Eric Tabuchi : The Third Atlas, ou la mécanique des rêves
© Eric Tabuchi
IA homme devant une installation à bulles
© Eric Tabuchi
IA, architecture
© Eric Tabuchi
IA, laboratoire
© Eric Tabuchi
IA, architecture en ruine
© Eric Tabuchi

À l’aide de Midjourney, Eric Tabuchi imagine The Third Atlas, une série post-apocalyptique développée durant de longues heures de travail. Un univers composé dans un état de transe, proche de celui qui suscite l’arrivée des rêves…

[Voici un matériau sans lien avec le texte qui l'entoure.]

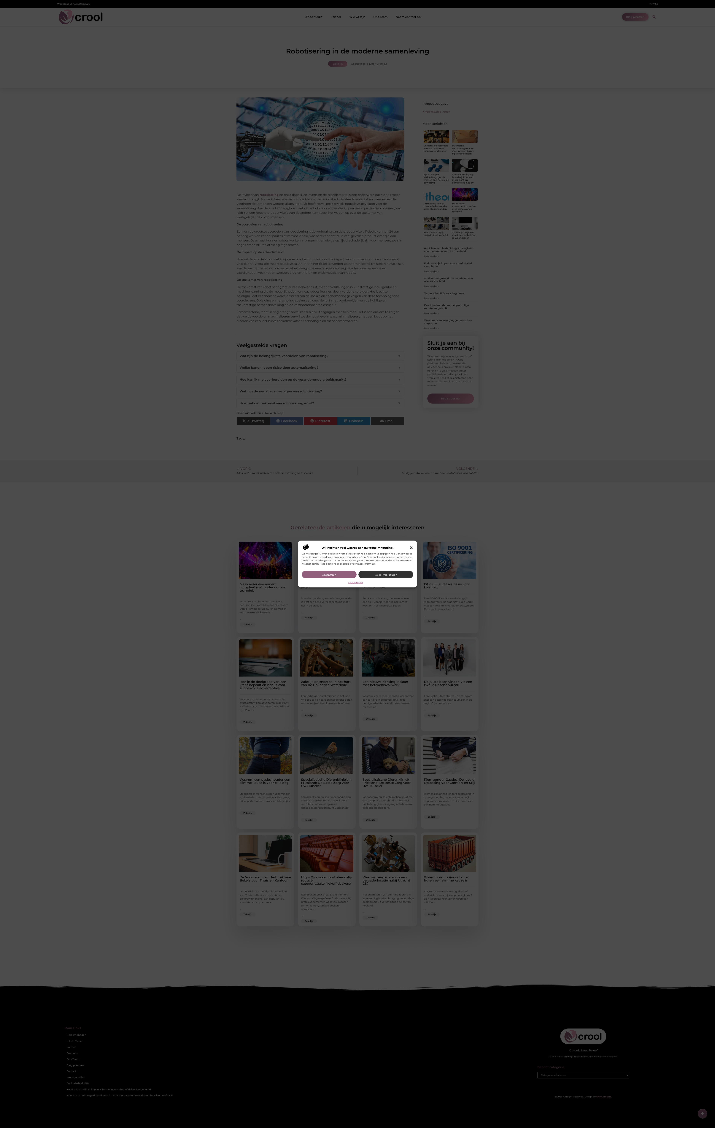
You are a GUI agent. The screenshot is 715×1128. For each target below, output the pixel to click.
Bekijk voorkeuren (385, 574)
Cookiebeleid (355, 582)
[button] (411, 547)
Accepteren (329, 574)
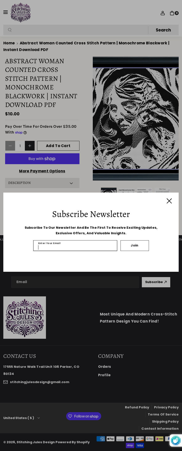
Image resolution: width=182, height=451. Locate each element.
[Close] (169, 201)
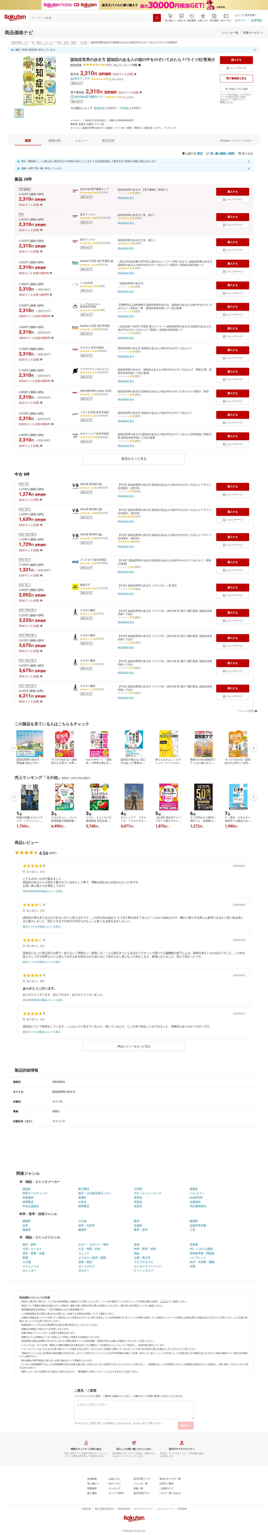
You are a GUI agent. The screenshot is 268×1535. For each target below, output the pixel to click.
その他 (83, 42)
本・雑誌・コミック (42, 42)
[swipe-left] (14, 748)
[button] (181, 18)
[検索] (157, 18)
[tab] (28, 140)
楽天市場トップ (20, 42)
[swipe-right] (253, 748)
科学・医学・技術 (66, 42)
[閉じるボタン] (256, 50)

Eric Tabuchi est un arpenteur singulier. Fisheye suit son parcours de près depuis qu’avec l’artiste Nelly Monnier, ils s’étaient mis à sillonner ensemble les routes de France huit ans durant afin de constituer leur Atlas des régions naturelles (ARN) – dont le volume 6 sort fin octobre aux éditions Poursuite. En parallèle du terrain réel, il s’intéresse au terrain virtuel, et publie Atlas of Forms (2017), corpus qui rassemble toutes sortes d’architectures qu’il a collectées sur internet. L’artiste français d’origine dano-japonaise, dont l’écriture documentaire s’attachait jusque-là à explorer avec une certaine poésie les typologies de paysages et d’architectures, a découvert avec la version 5 de Midjourney (MJ V5), sortie en mars 2023, une autre manière de poursuivre ses recherches. Avec cette intelligence artificielle (IA), « j’ai rapidement acquis la conviction que l’image photographique, plus qu’un saut technique, vivait là une révolution, explique Eric Tabuchi. Je souhaitais explorer l’instrument, je voulais en connaître les potentialités mais aussi les limites, voir où il pouvait me mener, et dans quelle mesure il pouvait enrichir et questionner ma pratique photographique. »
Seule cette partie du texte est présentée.